§ **Work task**
If a line in the listing below contains the word "Identify", count it, then please give only the number of such lines.

§ **Data for this exercise**
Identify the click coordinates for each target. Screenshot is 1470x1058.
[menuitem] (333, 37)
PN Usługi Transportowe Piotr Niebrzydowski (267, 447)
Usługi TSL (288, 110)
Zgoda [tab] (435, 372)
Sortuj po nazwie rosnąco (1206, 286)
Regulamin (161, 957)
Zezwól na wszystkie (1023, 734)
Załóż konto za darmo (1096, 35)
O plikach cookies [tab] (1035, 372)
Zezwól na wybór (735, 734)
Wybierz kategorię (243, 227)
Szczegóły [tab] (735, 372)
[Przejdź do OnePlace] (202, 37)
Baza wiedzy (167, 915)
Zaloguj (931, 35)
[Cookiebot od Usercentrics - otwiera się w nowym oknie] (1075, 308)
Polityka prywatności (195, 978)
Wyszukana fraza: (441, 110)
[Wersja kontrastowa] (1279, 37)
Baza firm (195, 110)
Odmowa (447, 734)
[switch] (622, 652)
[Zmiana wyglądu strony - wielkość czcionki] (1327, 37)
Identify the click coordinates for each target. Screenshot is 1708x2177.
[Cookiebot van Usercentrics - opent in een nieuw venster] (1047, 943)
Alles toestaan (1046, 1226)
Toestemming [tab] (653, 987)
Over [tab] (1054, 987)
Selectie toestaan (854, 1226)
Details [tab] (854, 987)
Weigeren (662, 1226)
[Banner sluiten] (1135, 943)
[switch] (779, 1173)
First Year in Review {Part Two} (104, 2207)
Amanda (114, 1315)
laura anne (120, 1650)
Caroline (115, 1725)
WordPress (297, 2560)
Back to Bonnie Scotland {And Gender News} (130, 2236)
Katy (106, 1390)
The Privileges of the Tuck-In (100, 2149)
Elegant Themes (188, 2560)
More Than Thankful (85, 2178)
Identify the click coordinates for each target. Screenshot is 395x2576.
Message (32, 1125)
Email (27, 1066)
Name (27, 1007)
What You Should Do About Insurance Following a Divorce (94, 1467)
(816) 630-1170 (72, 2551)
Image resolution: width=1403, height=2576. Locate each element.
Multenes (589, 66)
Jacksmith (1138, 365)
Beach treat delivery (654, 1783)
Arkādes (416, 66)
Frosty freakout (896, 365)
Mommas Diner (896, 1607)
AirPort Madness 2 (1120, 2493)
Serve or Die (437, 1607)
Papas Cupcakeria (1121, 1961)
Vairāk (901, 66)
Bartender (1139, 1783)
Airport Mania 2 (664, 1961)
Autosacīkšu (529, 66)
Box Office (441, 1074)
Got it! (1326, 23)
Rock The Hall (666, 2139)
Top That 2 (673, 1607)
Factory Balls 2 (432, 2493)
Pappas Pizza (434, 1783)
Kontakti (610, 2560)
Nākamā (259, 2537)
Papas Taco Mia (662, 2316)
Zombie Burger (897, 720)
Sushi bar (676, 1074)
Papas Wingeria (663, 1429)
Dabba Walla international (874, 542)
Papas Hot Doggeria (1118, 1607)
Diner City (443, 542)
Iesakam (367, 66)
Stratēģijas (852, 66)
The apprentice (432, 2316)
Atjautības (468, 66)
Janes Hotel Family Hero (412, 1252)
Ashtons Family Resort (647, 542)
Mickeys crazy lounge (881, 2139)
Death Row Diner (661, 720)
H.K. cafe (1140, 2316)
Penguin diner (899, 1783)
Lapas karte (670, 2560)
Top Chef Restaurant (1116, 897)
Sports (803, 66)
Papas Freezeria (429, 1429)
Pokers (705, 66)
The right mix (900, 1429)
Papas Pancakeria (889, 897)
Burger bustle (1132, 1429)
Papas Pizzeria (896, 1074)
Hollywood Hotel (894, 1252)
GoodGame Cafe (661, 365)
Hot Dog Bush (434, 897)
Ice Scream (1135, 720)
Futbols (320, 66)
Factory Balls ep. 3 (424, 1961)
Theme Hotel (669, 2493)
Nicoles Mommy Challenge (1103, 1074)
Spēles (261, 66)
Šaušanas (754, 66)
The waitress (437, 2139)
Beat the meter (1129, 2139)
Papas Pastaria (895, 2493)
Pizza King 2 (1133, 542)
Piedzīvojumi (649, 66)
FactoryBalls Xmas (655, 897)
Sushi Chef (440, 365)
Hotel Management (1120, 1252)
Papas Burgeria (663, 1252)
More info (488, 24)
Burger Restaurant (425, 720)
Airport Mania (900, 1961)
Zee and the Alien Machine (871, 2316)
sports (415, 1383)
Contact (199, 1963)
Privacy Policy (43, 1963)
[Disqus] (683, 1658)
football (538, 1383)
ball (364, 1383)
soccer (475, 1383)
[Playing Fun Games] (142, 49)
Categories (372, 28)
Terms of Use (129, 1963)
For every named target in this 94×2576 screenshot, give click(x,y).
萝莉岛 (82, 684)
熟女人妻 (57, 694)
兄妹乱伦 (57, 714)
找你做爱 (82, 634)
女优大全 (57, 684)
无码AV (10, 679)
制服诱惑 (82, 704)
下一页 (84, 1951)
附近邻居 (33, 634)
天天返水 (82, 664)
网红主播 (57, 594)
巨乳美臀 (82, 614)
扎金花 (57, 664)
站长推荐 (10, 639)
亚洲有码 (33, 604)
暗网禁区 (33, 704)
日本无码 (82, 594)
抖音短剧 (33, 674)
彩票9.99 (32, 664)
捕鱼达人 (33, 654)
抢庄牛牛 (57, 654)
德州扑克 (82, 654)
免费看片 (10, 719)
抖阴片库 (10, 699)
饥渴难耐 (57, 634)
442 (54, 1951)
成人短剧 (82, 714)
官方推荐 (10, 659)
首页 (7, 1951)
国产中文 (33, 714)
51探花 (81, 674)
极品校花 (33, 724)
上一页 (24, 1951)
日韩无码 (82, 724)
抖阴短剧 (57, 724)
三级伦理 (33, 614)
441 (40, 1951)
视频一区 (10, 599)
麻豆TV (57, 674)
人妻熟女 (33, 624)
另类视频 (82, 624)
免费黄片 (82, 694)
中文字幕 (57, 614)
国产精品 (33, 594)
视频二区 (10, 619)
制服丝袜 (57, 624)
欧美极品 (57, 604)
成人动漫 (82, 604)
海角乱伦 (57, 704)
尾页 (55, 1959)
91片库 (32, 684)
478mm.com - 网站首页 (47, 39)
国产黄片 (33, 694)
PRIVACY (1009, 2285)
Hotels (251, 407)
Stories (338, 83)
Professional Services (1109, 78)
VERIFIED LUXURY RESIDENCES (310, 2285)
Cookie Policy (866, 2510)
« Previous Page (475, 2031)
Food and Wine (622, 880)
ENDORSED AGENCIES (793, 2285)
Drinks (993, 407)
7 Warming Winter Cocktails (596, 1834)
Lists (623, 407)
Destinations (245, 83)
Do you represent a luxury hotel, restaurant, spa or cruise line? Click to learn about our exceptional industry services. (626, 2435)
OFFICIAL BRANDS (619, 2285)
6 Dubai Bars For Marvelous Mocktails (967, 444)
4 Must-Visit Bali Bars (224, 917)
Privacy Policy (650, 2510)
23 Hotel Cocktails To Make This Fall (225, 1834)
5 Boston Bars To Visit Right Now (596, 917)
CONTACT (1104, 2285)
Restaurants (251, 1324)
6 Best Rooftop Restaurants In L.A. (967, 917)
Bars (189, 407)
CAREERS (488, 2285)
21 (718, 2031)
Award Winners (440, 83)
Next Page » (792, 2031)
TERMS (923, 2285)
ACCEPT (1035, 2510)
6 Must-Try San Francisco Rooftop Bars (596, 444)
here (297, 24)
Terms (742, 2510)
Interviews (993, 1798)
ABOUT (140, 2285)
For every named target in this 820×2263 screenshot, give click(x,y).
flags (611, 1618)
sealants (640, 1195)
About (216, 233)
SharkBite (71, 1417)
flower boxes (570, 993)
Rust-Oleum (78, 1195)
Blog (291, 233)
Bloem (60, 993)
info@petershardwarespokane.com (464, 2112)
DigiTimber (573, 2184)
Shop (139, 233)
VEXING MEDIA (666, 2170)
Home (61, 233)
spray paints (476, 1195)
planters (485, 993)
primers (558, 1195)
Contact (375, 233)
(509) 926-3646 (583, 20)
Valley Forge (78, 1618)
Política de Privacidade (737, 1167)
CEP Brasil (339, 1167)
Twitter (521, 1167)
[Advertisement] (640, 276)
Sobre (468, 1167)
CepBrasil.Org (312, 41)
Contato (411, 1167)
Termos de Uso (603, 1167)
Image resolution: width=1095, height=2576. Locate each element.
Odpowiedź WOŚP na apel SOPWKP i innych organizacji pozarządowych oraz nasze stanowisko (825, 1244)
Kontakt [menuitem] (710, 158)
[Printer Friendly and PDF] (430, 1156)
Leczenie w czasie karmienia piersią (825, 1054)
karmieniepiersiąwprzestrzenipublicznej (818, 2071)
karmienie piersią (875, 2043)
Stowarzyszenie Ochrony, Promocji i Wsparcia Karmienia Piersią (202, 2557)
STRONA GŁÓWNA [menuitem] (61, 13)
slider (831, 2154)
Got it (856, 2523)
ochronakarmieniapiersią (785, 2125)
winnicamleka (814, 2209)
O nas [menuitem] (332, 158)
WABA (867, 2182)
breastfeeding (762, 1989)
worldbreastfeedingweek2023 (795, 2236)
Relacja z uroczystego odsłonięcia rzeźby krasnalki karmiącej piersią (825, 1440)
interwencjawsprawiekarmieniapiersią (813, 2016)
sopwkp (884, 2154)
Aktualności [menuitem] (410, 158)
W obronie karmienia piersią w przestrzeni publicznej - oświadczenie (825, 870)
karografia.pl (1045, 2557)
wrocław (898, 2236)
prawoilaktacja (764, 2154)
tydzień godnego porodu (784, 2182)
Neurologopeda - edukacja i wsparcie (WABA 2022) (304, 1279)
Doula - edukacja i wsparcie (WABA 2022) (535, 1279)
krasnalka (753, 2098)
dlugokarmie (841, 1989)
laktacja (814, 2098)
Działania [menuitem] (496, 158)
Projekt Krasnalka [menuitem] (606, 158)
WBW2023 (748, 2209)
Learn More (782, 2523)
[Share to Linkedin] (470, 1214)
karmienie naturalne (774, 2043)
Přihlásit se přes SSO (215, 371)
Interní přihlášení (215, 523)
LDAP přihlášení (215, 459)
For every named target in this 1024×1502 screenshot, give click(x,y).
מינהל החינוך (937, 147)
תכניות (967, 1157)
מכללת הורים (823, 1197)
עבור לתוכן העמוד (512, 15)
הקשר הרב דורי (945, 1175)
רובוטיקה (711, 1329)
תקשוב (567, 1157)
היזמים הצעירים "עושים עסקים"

§ **Your response**
3